2 semaines intensives à l’hôpital pour traiter les migraines, une idée allemande

Par Migraine Québec • Le 4 mars 2016


Le Centre des Céphalées de Kiel: Passer 2 semaines à l’hôpital pour améliorer les céphalées chroniques, une approche intensive et globale.

(Pour visiter le site de la clinique)

 J’ai passé fin-mars 2016 4 jours au Centre des Céphalées de Kiel (Kiel Schmerzklinik). Ce centre, un hôpital en fait, offre une approche très intéressante pour les patients souffrant de céphalée chronique. 60 lits sont disponibles (et il y a 6 mois d’attente!). Il y a des médecins et des infirmières sur place. Le séjour est remboursé par les assurances, publique et privées, selon des critères précis (surtout la chronicité et la sévérité du problème de céphalée). Les patients sont admis en moyenne pour 2 semaines, dans des chambres privées ou à deux. Durant leur séjour, il y a une évaluation médicale, les médications sont ajustées, le sevrage médicamenteux est fait si nécessaire, des perfusions intra-veineuses sont administrées au besoin. Quand on sait ce que c’est qu’un sevrage médicamenteux, on peut comprendre que le faire sous supervision médicale dans un environnement calme est une idée intéressante.

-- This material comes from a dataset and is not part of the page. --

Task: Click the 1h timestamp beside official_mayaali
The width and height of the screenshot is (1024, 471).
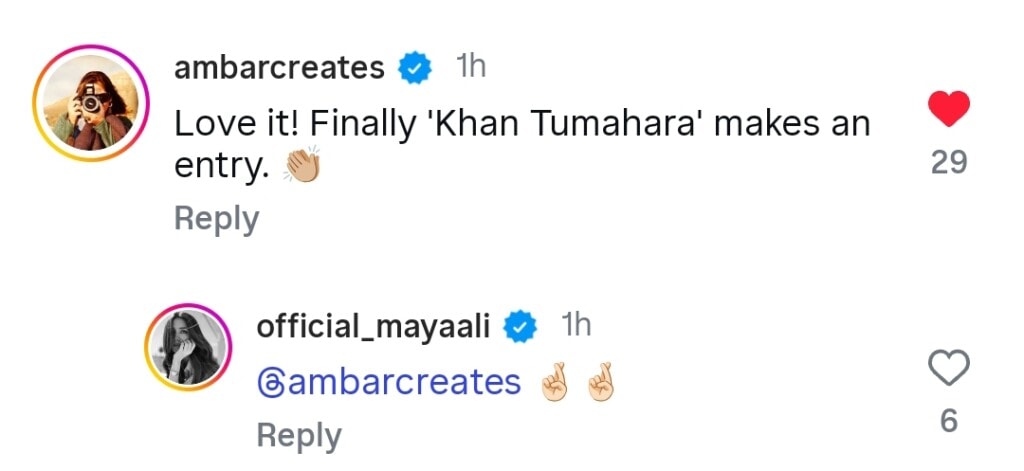Action: click(x=576, y=325)
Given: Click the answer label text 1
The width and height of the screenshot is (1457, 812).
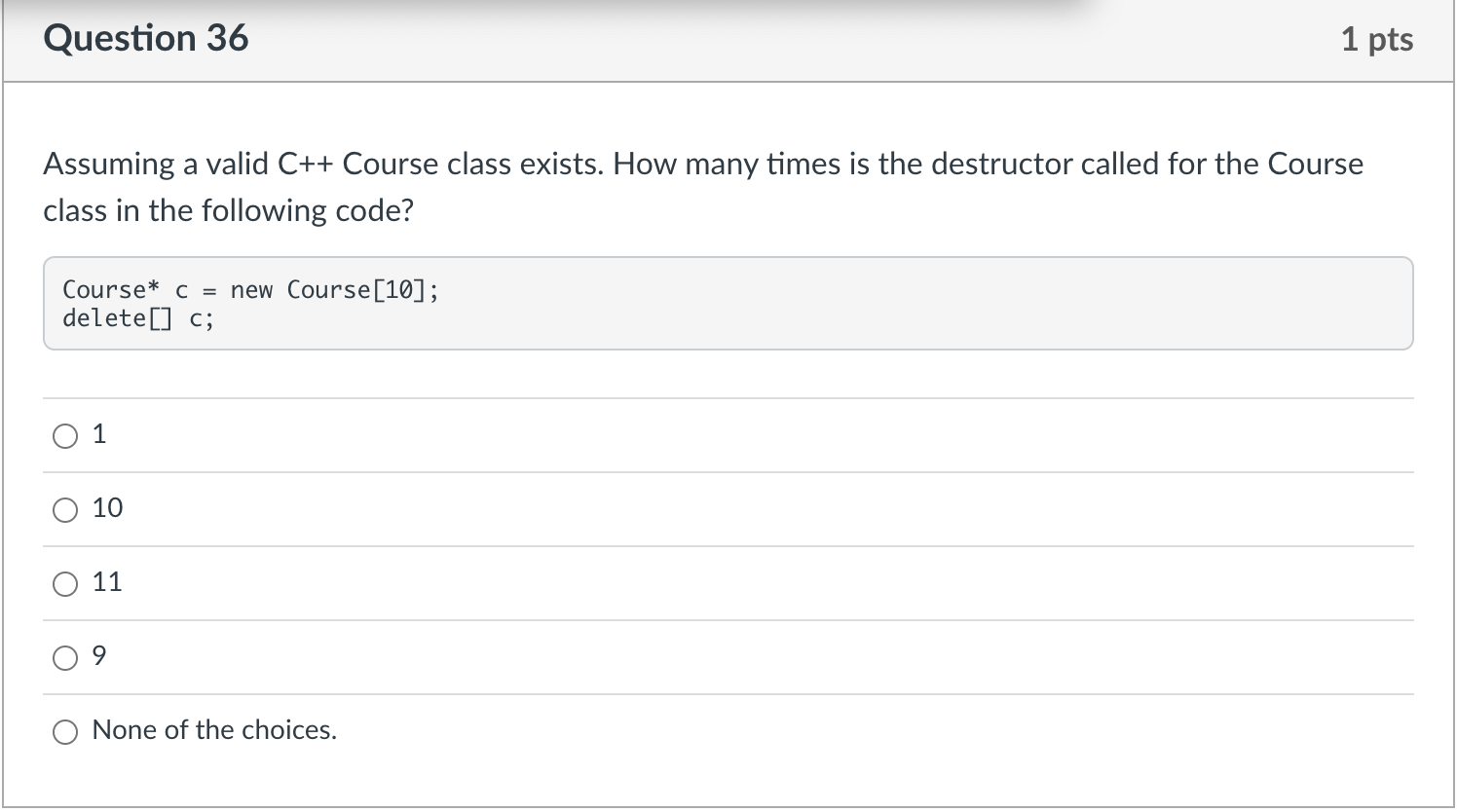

Ce séjour de 2 semaines permet aux patients de faire une pause et de se concentrer sur la meilleure façon de gérer leurs maux de tête. Le centre offre une approche interdisciplinaire avec des séminaires d’éducation, des CD d’apprentissage des différentes techniques. Tous les patients sont évalués par un psychologue et ont accès à des séances de physiothérapie ainsi qu’à des initiations à diverses approches de gestion des maux de tête comme le biofeedback ou la relaxation.

On peut dire que ce centre est en quelque sorte la Cadillac du traitement multidisciplinaire. La satisfaction des patients est très élevée, bien entendu, mais des statistiques publiées montrent aussi que durant les 2 années suivant leur séjour les patients consomment moins de soins de santé que durant les 2 années précédentes. Ceci signifie que le centre est un bon investissement pour les assureurs. Les patients consultent moins, utilisent mieux leurs médications, et manquent moins de jours de travail.

Cette analyse d’efficacité est rendue possible par l’excellente organisation informatique du système de santé allemand. Les systèmes sont centralisés, sont en mesure de produire ces analyses d’efficience, et de reconnaître l’impact des maux de tête sur le fonctionnement d’une personne. L’approche intensive porte fruit au long terme.

Les patients allemands ne sont pas différents des patients québécois. Les migraines sont les mêmes, les défis sont les mêmes: comment traiter, quel préventif essayer, comment éviter les effets secondaires. L’impact des maux de tête sur l’humeur et le sommeil est aussi très important. Il y a aussi des personnes souffrant de problèmes difficiles à diagnostiquer ou traiter, qui ont tout essayé et espèrent que la recherche avance pour leur donner de nouvelles options.

Mêmes problèmes, donc mais gestion différente. Ceci dit, le centre de Kiel est unique en son genre, non seulement en Allemagne mais même dans le monde. Son directeur, le Professeur Göbel, est un pionnier dans le domaine qui a travaillé d’arrache-pied pour mettre le tout en place et négocier les remboursements des assurances. Il a aussi écrit des livres pour les médecins et les patients, reconnaissant l’importance de l’éducation pour le progrès des soins.

Le centre de Kiel a inspiré des centres similaires au Japon et au Danemark. Peut-on imaginer un centre de ce genre au Québec? Probablement pas pour le moment. Avec les coupures dans le système, il est impensable d’hospitaliser des patients qui ne sont pas malades de façon sévère et aigue, ou encore ayant besoin d’une chirurgie. De plus, le Ministère est très centralisateur en ce moment, et la création d’un programme innovateur est difficile lorsque les contraintes administratives sont élevées et les ressources très limitées.

Un programme en externe pourrait être mis sur pied, mais évidemment le financement serait un problème puisque le gouvernement ne rembourse ni la physiothérapie, ni la psychothérapie, ni l’éducation thérapeutique. Et les perfusions intra-veineuses seraient très difficiles à financer dans une clinique externe. C’est dommage, car d’après ce que j’ai pu voir, le fait de consacrer deux semaines intensives à la prise en charge des céphalées chroniques est un investissement valable pour une personne.

Bref, beaucoup de réflexions sont à venir, mais la visite de ce centre a été très motivante et intéressante. Évidemment, la première chose à faire est de convaincre notre Ministère que les céphalées sont un problème réel qui mérite un investissement….la partie n’est pas gagnée. Cependant je ne vois pas pourquoi la société québécoise ne pourrait pas s’inspirer de ce qui se fait de mieux et de plus innovateur dans d’autres pays!